Inadequate food intakes, nutritional losses, metabolic abnormalities, and higher needs are all causes of malnutrition in HIV patients.
Insufficient dietary intake
HIV is linked to biological aspects such appetite loss, gastrointestinal difficulties, and oral and esophageal ulcers, all of which limit a person’s desire for food and capacity to eat, resulting in inadequate dietary intake. These biological impacts are amplified in underdeveloped nations by the disease’s social repercussions, which often lead to food insecurity.
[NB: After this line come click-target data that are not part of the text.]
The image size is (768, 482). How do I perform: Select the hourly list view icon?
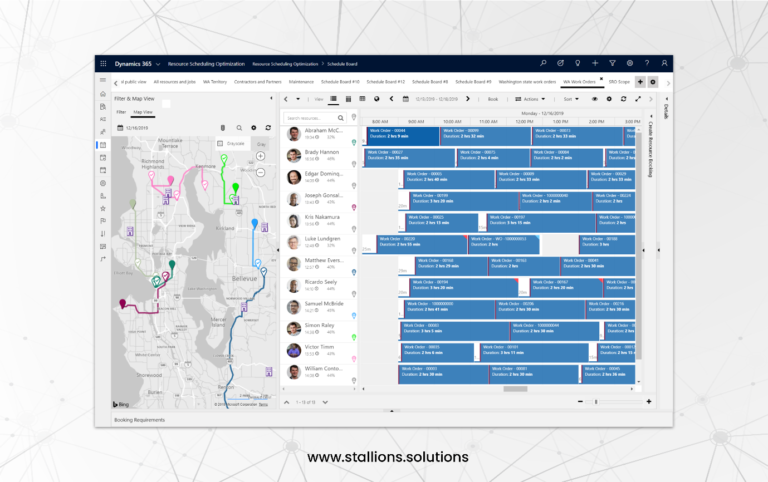(x=333, y=99)
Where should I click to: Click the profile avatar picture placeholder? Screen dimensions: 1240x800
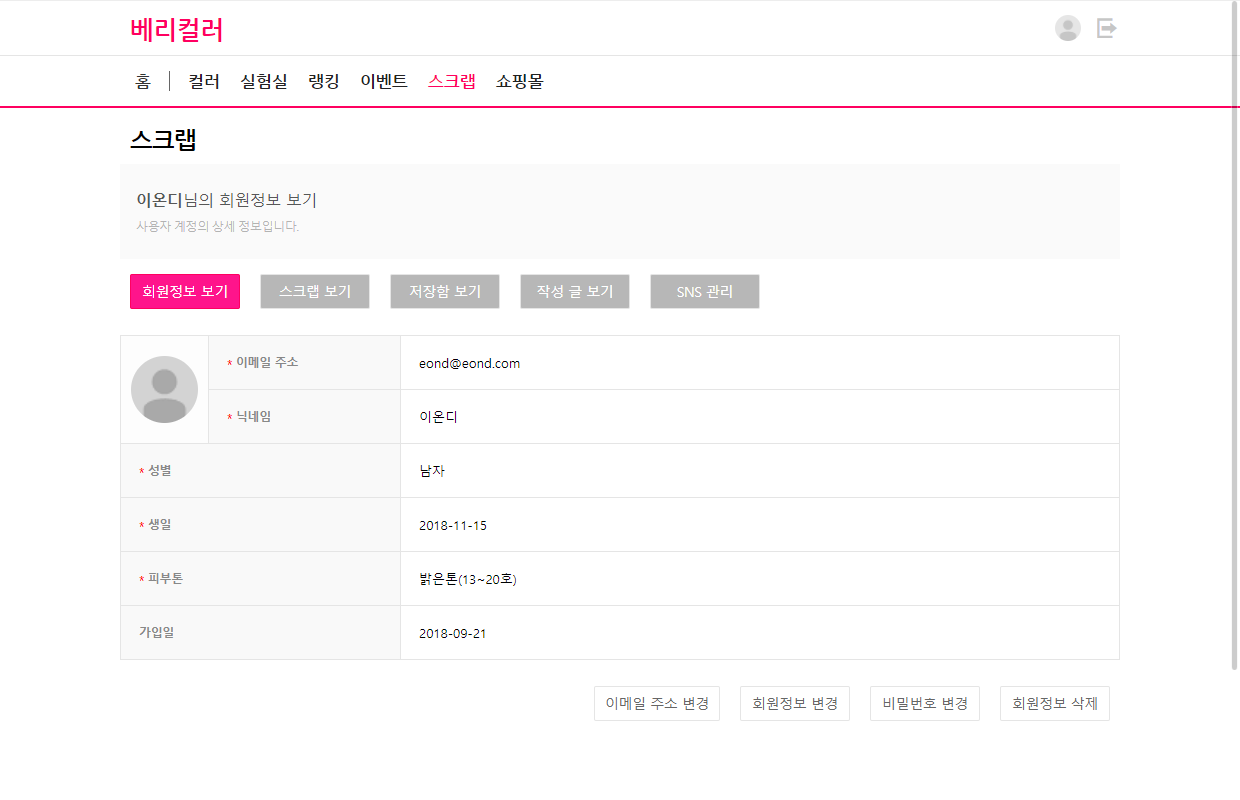click(164, 389)
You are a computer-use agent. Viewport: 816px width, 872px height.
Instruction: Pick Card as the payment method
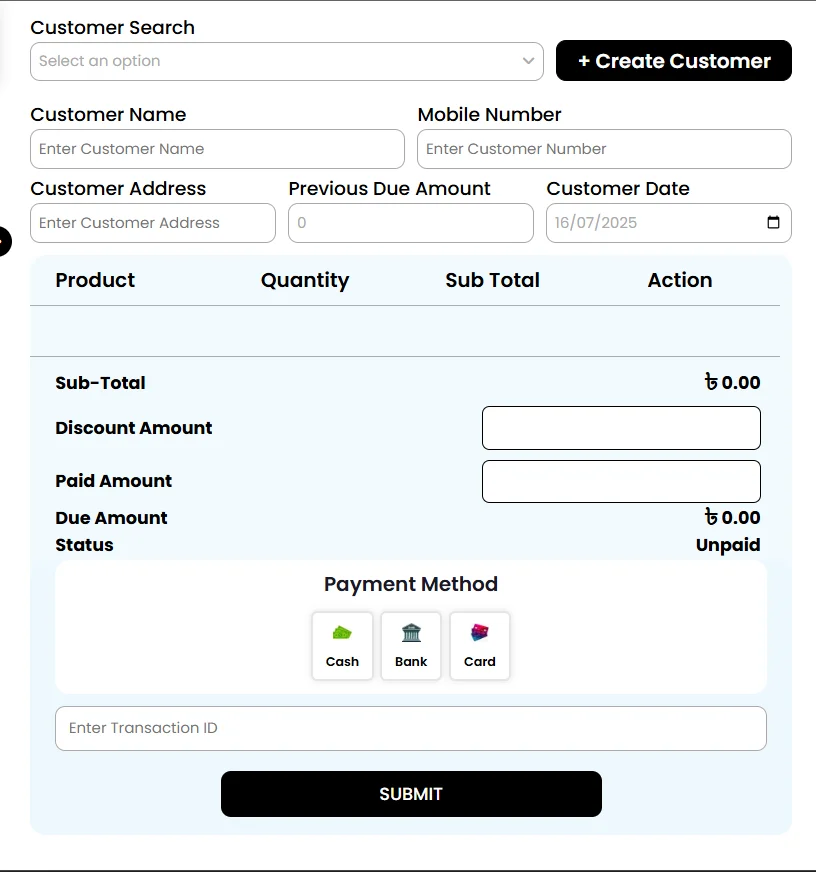point(480,646)
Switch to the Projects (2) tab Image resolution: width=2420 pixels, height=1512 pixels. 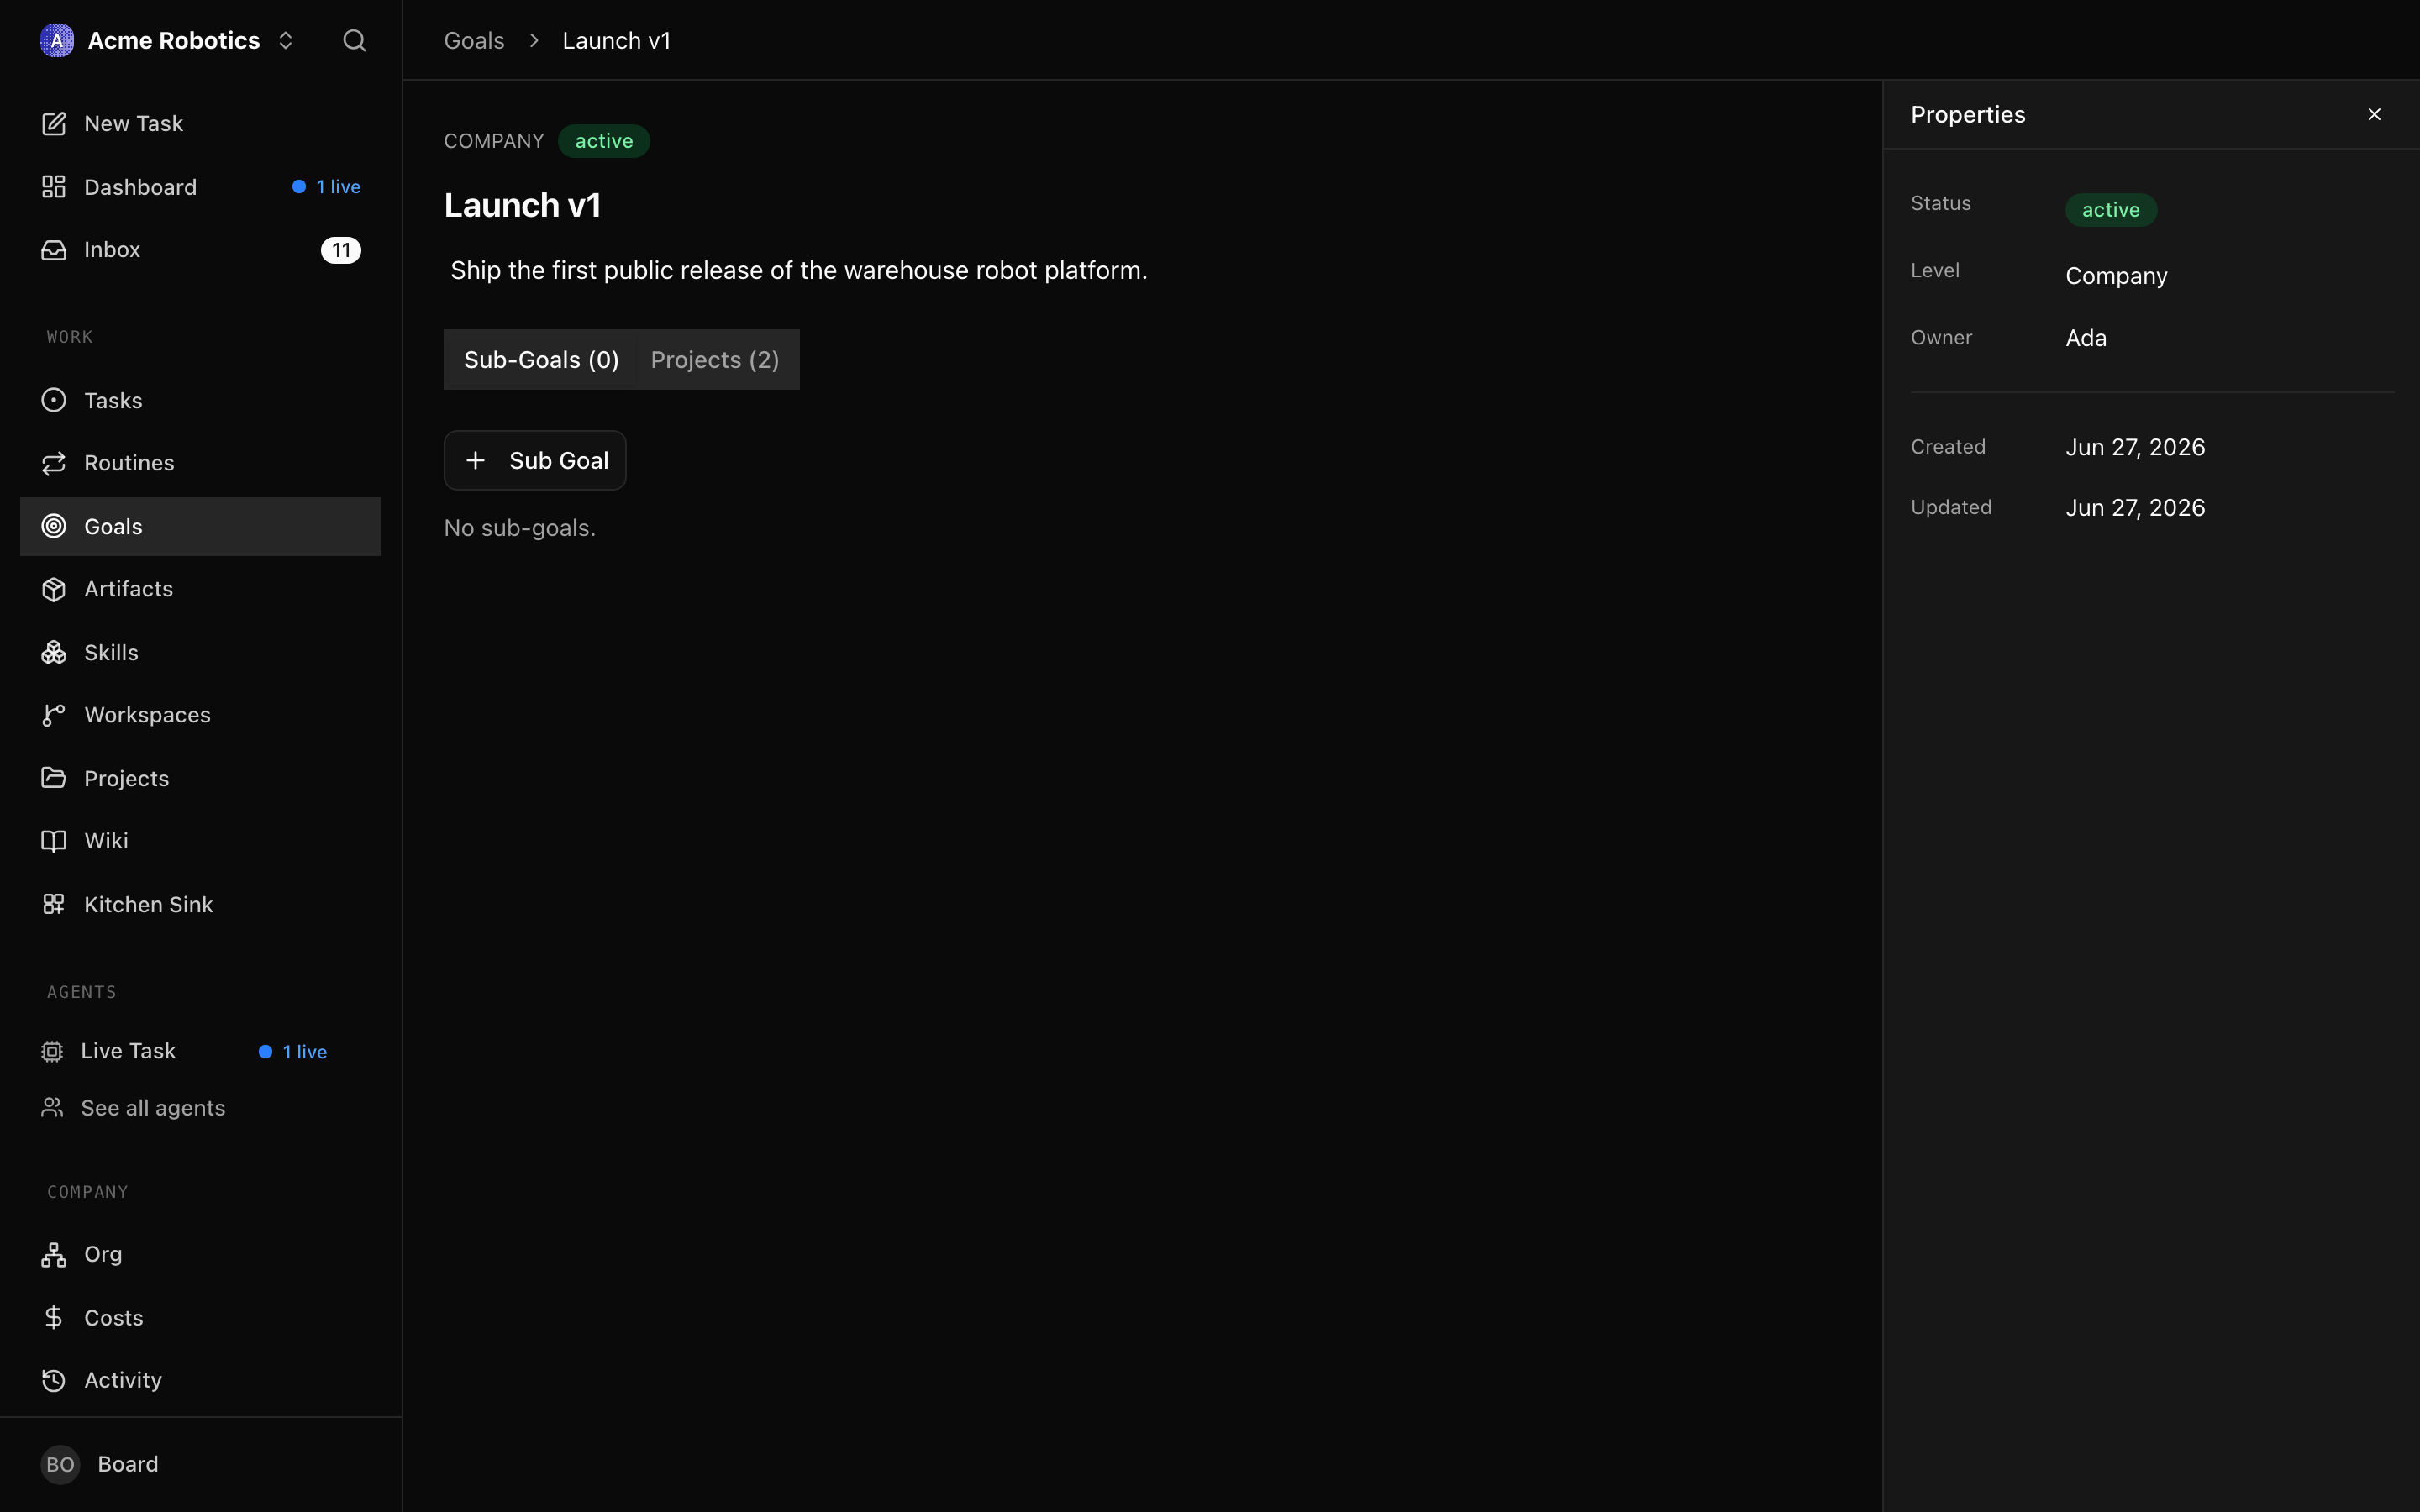tap(715, 360)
Because of a decrease or complete loss of the socio-economic contributions of sick household members as well as their carers, households impacted by HIV/AIDS face substantial losses in food availability (both quantity and quality). Lack of social support as a result of stigmatisation and prejudice also leads to a reduction in food availability and, as a result, insufficient nutritional intakes among HIV-positive people.
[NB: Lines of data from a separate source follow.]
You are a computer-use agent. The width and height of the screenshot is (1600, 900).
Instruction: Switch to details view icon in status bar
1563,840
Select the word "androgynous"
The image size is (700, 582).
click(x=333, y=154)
Malabsorption and/or diarrhoea are the most common causes of such losses. Changes in the intestinal lining as a result of the infection may cause malabsorption. Poor carbohydrate and lipid absorption has been described in both adults and children at any stage of HIV infection, implying that even asymptomatic persons might suffer from malabsorption, resulting in nutritional losses. Fat absorption is reduced, which lowers absorption of fat-soluble vitamins including vitamin A and E. Diarrhoea and vomiting are common adverse effects of HIV medicines and can be caused by opportunistic infections. Changes in metabolism The immune system’s reaction to HIV infection causes metabolic changes that enhance protein catabolism (muscle loss) and fatty acid metabolism abnormalities. Minerals including Fe, Zn, Se, and Cu are also sequestered for antioxidant enzyme synthesis. The immunological response might also cause a loss of appetite that is accompanied by a fever. Increased energy and protein requirements, as well as poor nutrition utilisation, are caused by the metabolic alterations associated with HIV infection.
Increased macro- and micronutrient needs are a result of nutritional losses and alterations in metabolism associated with HIV infection. At various stages of the disease, energy requirements increase. Even in the asymptomatic period, there is a 10% increase in energy need above that indicated for a healthy HIV-negative individual of the same age, gender, and physical activity level; in the symptomatic phase, the comparable increase is 20–30%. In HIV-positive people, deficiencies in some micronutrients are widespread. According to the WHO, RDA levels of micronutrients may not be sufficient to repair nutritional deficits in HIV-positive people; nonetheless, some micronutrient supplements have been proven to have negative effects in HIV-positive people.